#### Dataset records
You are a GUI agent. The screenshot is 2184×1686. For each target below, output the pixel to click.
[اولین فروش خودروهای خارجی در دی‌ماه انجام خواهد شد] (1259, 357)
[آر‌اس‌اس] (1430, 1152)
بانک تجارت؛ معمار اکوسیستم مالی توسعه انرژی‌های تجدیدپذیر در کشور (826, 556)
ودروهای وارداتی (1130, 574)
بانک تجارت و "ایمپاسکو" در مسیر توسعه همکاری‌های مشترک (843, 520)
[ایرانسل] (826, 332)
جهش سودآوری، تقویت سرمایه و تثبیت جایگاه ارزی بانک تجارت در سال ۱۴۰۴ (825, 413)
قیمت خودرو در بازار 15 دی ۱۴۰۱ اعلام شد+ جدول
########
## Activity
Print exactly, and only, the lines running from the one that contains "[آر‌اس‌اس] (1430, 1152)" to the last line of the records above.

## Your solution
[آر‌اس‌اس] (1430, 1152)
بانک تجارت؛ معمار اکوسیستم مالی توسعه انرژی‌های تجدیدپذیر در کشور (826, 556)
ودروهای وارداتی (1130, 574)
بانک تجارت و "ایمپاسکو" در مسیر توسعه همکاری‌های مشترک (843, 520)
[ایرانسل] (826, 332)
جهش سودآوری، تقویت سرمایه و تثبیت جایگاه ارزی بانک تجارت در سال ۱۴۰۴ (825, 413)
قیمت خودرو در بازار 15 دی ۱۴۰۱ اعلام شد+ جدول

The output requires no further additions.